Após uma breve pausa, Pedro tocou o instrumento e os jovens imediatamente saíram do transe. Na frente deles estavam criaturas estranhas, mas que eles sabiam que eram seus pais. Agora eles sabiam também que a magia usada em sua concepção, fez com que, mesmo sendo irmãos gêmeos, cada um fosse de uma espécie diferente.
— Eu sou um Banshee e a mãe de vocês é uma Fada — Pedro disse aos seus filhos, que agora podiam vê-los como realmente eram — cada um de vocês, como seus primos também, herdou os poderes de uma espécie e serão treinados para dominá-los e desenvolvê-los, mas não se preocupem, não terão a nossa aparência, já que foram concebidos da nossa forma humana. A minha magia foi a melhor maneira que encontrei para preparar vocês, e as histórias e canções introduziram a nossa história em suas mentes. Vocês querem fazer alguma pergunta?
— Até tenho algumas dúvidas — o filho de Pedro disse, meio sem graça —, mas saber que não vamos ficar parecidos com vocês, já me deixa mais tranquilo.
A sinceridade do jovem fez todos rirem e quebrou o clima tenso que havia se criado após as revelações e eles seguiram para a sala de jantar, onde Eliza serviu seus deliciosos lanches e um bolo confeitado, que ela mesma fez, em homenagem aos aniversariantes.

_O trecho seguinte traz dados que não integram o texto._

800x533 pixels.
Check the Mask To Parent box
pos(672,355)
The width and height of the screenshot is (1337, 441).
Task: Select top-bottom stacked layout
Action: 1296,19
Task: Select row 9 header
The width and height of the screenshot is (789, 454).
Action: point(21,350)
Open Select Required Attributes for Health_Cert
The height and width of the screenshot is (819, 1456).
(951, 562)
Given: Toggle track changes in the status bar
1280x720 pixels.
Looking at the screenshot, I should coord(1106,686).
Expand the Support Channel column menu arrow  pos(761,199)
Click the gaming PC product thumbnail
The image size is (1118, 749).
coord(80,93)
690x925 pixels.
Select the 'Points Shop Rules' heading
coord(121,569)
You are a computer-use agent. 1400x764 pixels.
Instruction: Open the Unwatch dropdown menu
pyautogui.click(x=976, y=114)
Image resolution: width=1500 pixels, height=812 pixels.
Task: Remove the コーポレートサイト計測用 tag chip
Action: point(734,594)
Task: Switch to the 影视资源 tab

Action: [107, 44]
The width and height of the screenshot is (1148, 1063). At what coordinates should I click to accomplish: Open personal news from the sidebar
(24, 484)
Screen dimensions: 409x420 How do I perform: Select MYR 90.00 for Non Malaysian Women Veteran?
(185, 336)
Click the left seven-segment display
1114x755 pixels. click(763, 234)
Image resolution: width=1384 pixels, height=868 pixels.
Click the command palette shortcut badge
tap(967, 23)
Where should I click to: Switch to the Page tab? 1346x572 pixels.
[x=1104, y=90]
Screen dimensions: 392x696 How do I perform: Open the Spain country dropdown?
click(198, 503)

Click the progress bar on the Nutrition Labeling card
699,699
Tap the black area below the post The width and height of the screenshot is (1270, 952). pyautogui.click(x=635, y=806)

Marcos, o Elfo verde e Selina, a Elfa vermelha, ambos citados na canção eram tidos como os líderes, e fizeram um discurso sobre a possível volta do inimigo, e como eles poderiam triunfar desta vez, com a ajuda dos jovens, que inclusive, assimilaram bem todas as informações, graças à magia de Pedro que vinha fixando as histórias no subconsciente deles todos esses anos.
Todos sabiam que seria uma batalha dura, mas acreditavam que, juntos, poderiam vencer, e após as festividades, as famílias seguiram para as suas casas normalmente, mas a vida dos jovens mudaria radicalmente depois desta Sexta feira dos Contos que, como Pedro havia prometido, foi surpreendente.